I've occasionally written about my faithful dog, Max. I am sorry to say that I had to have him put to sleep last week. Two masses near his heart and other complications were too much for him.
Max was 12 years old, an Italian Spinone, and a rescue from the Humane Society. I’ve had him for seven years. Adopting Max is one of the best things I have ever done. He has been with me through a lot, including two hurricanes, an ice storm and a global pandemic. He has put up with my faults for many years, but he always remained devoted.
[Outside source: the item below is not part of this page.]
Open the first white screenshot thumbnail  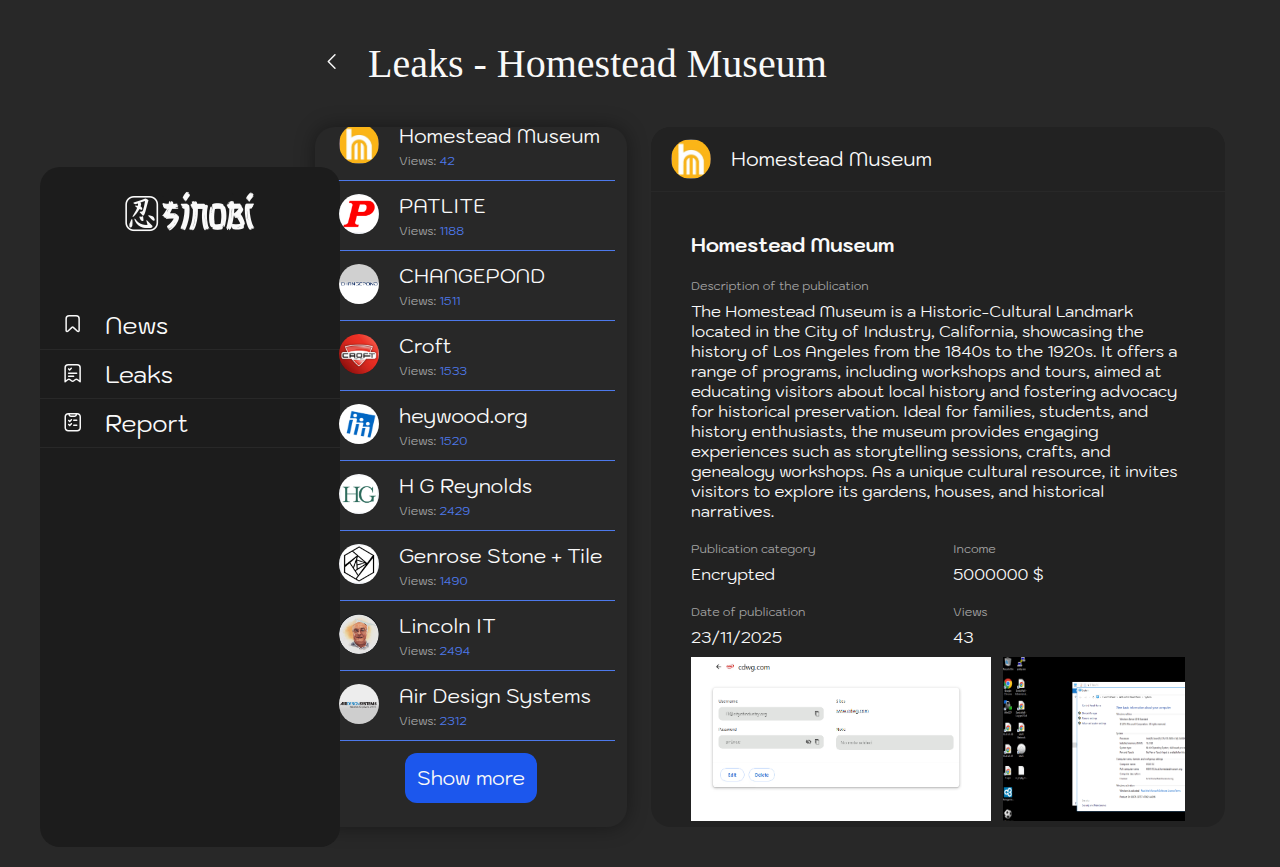pyautogui.click(x=840, y=738)
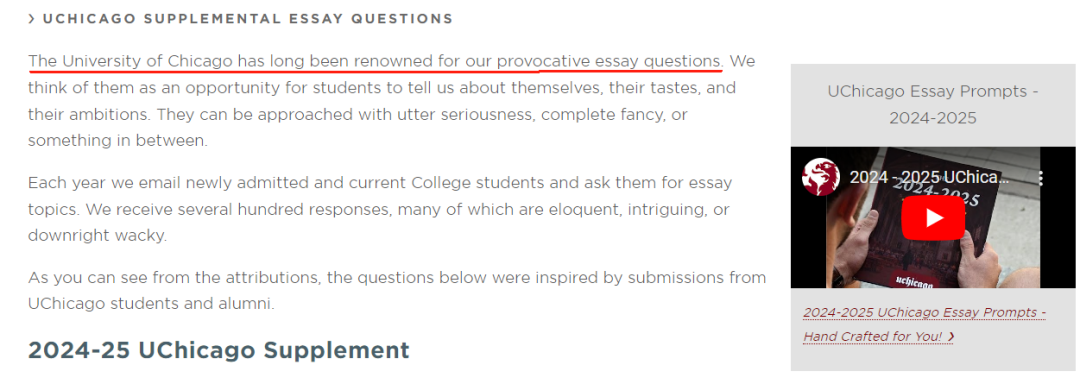The width and height of the screenshot is (1080, 384).
Task: Click the paragraph starting 'As you can see'
Action: [397, 290]
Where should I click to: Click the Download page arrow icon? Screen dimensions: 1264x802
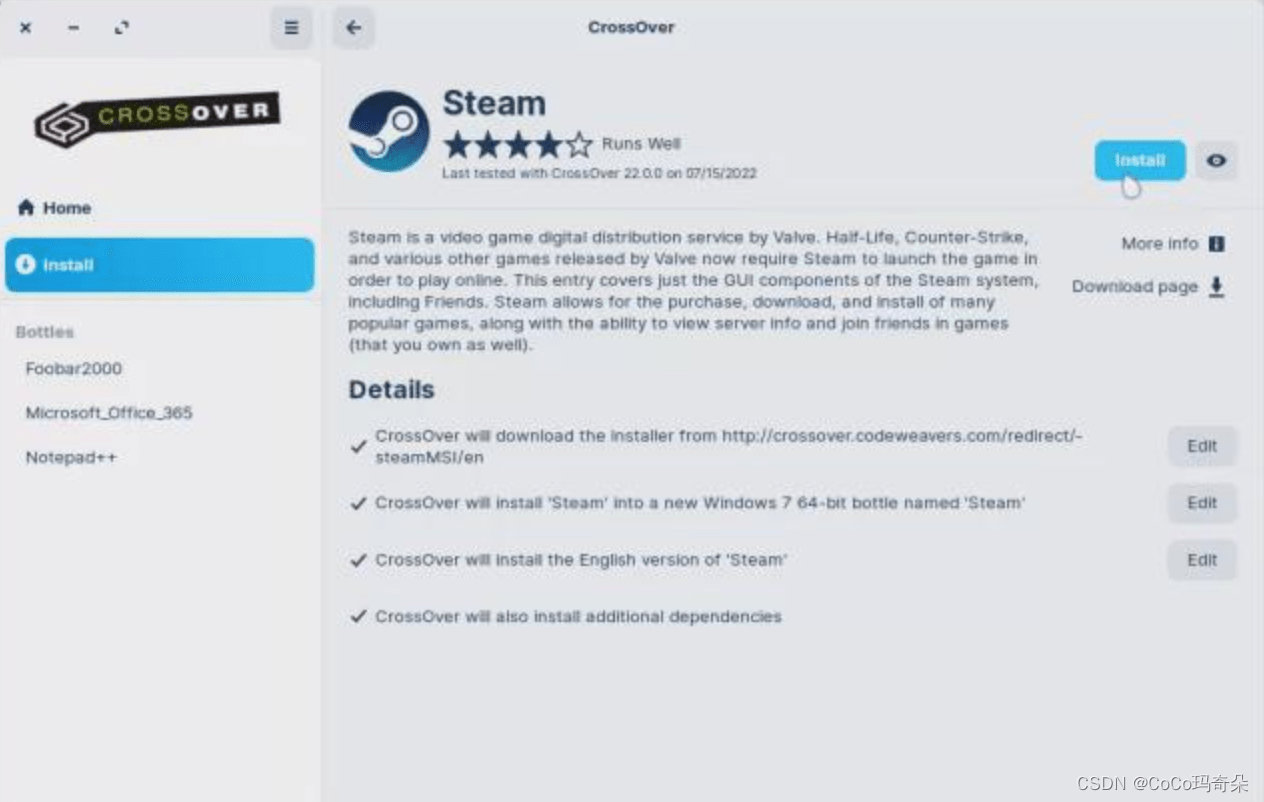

Max had such a good life during our time together. He loved to go on walks and to hunt for lizards in the backyard. He sometimes pretended to watch football games on TV with me. He would try to console me when the Dallas Cowboys would lose. He would listen to me practicing my sermon. He enjoyed each day, but he was often irritated by squirrels. He could never quite figure out cats.
He would sometimes attend church staff meetings. He would make a point of going around the table to greet each person. At a recent Sunday evening church event, he probably visited with 150 people. I think he wrote in his journal that night, “Best day ever!”
I am going to really miss Max. I already do. I know that it was the right thing to do for him, but it really hurts to see him go.
I saw his bowl outside this morning and it made me sad. The leftover dog food, his collar, his doghouse, his radio, his fan. I keep expecting to hear him bark at a passing cat or another dog. But I know that bark is not coming. I held his head as he died.
I guess I'll get over it, but losing a pet is hard. If you have ever lost one, you know what I am talking about. We know that God loves all creatures. God put each of them here for a purpose. I know what Max's was, to be my friend. I am thankful today for a faithful old dog and the time we had together.